Stored records start

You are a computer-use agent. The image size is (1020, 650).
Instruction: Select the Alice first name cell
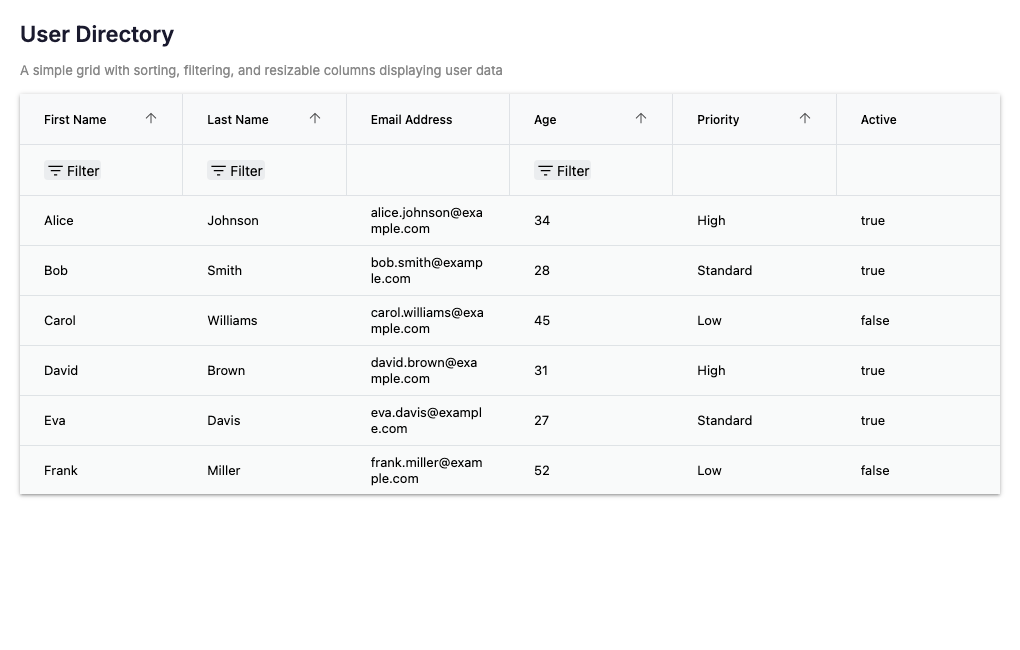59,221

Stored records end
Stored records start

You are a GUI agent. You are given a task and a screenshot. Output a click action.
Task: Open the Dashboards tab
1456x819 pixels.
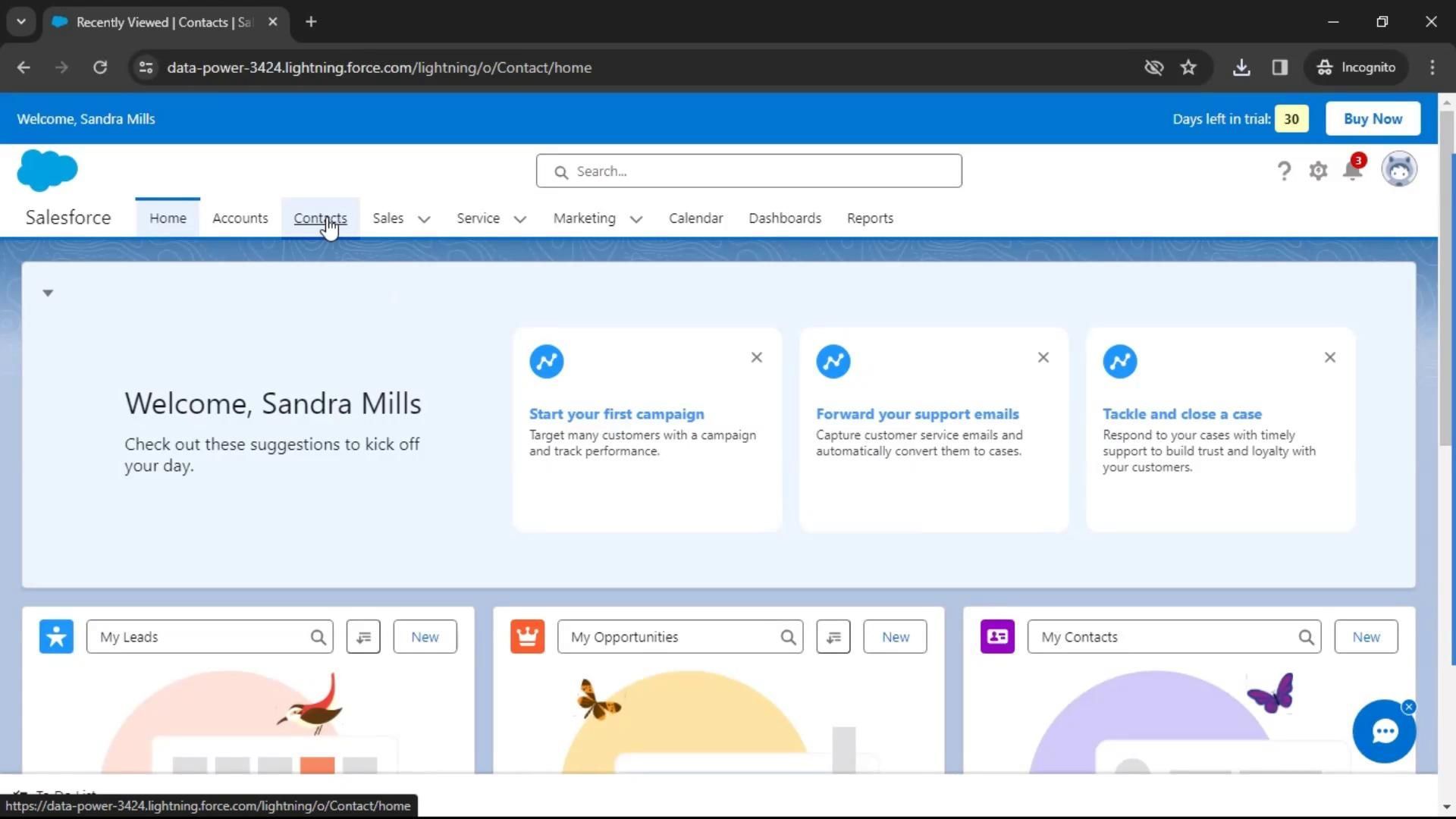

Stored records end

Rewrite the rows from the line with "You are a GUI" up to and including the line with "1456x819 pixels.", changing "Dashboards" to "Reports" and leaving everything else as it is.

You are a GUI agent. You are given a task and a screenshot. Output a click action.
Task: Open the Reports tab
1456x819 pixels.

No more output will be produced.